Long-term fluorescence live imaging of honeybee embryos using light sheet fluorescence microscopy and halocarbon-based liquids.

The eusocial honeybee Apis mellifera is a key pollinator and model for insect development, offering insights into the evolutionary history of holometabolous insects. Honeybee embryos develop in a controlled hive environment, which has led to potential adaptations in embryogenesis compared to solitary insect species such as the fruit fly Drosophila melanogaster. However, previously applied static imaging techniques are not well-suited to study morphogenic events.
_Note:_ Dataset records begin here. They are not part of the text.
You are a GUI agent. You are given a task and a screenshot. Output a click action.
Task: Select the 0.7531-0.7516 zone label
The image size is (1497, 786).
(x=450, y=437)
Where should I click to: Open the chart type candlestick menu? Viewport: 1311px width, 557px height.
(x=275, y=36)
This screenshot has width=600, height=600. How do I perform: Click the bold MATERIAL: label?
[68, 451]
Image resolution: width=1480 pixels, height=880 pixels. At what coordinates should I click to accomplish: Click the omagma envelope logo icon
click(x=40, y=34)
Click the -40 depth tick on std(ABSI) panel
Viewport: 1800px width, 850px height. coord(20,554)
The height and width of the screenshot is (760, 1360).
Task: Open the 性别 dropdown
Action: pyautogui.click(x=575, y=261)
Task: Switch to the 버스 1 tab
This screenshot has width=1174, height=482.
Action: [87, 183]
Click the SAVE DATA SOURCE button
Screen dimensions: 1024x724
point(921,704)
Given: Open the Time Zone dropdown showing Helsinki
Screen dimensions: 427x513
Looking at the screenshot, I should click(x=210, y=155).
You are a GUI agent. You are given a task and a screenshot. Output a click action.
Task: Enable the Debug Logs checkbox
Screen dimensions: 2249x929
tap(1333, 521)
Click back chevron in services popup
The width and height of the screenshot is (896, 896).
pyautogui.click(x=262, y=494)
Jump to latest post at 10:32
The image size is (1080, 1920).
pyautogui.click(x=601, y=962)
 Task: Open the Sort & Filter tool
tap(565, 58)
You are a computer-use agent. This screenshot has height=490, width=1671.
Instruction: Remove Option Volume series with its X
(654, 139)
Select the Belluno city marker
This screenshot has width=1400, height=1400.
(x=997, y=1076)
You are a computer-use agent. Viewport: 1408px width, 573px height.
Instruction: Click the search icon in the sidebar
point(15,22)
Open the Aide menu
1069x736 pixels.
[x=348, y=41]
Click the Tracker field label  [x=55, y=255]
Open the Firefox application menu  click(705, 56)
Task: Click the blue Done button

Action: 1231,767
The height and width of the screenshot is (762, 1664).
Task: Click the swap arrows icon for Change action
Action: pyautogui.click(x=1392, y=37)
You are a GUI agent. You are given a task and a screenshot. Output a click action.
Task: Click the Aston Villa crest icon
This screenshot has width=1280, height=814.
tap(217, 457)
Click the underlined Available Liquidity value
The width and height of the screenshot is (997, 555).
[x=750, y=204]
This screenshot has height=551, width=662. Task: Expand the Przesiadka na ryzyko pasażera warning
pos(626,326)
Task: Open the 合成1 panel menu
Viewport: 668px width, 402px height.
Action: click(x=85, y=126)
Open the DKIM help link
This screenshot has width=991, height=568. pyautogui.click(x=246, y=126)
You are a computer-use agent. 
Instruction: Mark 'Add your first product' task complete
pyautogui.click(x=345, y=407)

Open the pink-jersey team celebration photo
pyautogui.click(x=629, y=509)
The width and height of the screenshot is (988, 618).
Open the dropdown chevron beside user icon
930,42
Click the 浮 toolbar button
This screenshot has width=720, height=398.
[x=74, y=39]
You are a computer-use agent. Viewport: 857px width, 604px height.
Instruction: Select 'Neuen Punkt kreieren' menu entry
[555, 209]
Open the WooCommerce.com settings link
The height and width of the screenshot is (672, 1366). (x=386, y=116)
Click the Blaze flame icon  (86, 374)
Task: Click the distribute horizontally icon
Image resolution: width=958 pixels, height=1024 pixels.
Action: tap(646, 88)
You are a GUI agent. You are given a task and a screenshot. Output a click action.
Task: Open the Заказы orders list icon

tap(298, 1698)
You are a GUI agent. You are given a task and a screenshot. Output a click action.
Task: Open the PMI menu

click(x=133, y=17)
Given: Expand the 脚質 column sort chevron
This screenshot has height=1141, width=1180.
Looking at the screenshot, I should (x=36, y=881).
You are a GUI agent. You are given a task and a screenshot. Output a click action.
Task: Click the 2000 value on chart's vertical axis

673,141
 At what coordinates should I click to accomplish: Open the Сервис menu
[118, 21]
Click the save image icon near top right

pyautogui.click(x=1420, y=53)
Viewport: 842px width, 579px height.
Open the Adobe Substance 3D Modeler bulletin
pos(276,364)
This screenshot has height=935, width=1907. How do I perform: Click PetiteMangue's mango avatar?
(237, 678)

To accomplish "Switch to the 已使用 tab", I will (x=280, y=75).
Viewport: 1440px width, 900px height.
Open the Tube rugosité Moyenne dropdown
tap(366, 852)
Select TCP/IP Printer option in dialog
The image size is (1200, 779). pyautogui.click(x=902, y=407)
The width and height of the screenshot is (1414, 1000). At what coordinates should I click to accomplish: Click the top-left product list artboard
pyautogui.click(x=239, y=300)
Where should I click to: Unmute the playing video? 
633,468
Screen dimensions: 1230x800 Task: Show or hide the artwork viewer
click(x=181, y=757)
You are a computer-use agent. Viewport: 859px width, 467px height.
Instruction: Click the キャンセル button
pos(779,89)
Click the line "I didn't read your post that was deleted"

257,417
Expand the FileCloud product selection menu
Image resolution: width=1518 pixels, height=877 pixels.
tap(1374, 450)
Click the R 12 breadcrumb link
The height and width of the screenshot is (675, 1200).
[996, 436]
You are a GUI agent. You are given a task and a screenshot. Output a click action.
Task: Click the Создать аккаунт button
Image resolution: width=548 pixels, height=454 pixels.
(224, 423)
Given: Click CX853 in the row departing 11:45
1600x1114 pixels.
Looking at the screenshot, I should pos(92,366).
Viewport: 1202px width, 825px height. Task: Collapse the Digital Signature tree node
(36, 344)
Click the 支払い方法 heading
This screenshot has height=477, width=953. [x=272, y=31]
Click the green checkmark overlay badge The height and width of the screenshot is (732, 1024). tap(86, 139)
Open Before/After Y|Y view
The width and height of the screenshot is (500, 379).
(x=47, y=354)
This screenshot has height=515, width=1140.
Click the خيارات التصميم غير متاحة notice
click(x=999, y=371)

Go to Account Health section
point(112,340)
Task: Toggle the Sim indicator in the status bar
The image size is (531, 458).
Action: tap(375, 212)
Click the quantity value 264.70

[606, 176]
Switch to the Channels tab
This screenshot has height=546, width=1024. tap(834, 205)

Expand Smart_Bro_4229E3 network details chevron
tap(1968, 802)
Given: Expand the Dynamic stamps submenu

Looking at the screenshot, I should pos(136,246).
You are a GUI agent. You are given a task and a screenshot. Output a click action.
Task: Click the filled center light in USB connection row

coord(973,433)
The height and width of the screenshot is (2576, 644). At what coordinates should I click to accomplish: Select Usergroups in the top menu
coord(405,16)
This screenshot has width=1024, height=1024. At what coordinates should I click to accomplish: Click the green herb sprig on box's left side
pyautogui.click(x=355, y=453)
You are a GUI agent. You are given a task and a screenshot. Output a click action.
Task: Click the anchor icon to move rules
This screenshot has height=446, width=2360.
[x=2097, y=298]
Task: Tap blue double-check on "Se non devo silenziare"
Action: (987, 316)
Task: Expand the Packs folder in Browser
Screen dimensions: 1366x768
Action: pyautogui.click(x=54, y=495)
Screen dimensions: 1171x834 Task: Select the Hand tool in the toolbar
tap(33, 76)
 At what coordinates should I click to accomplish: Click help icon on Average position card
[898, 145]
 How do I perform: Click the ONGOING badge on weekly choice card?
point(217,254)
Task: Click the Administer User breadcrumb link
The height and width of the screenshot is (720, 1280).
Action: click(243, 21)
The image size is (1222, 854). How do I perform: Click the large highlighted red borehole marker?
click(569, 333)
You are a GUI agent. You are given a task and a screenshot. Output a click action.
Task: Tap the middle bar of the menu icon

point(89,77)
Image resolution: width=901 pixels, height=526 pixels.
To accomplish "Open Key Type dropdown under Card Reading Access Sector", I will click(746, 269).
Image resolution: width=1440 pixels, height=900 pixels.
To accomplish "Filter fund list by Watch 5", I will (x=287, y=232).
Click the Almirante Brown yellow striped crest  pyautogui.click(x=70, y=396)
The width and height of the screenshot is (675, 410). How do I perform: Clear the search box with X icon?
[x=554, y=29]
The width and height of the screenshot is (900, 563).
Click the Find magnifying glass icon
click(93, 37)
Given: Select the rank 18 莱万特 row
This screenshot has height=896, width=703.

Here, we combine mRNA-based transient fluorescence labeling, Perfluorodecalin as the imaging medium, and a custom sample chamber for light sheet fluorescence microscopy to enable long-term live imaging of honeybee embryos from blastoderm formation to hatching. Our approach provides the first dynamic visualization of extra-embryonic membrane formation in honeybees, which exhibits variable window closure locations at the posterior-ventral area of the embryo. This contrasts with the red flour beetle Tribolium castaneum, where the serosa window closes at a confined anterior-ventral area. Taken together, our methodological framework expands the toolkit for alternative insect models, enabling comparative studies and investigations of environmental stressors, such as pesticides, on development. Plasmids used and datasets acquired in this study are publicly available, supporting future studies on insect diversification and conservation.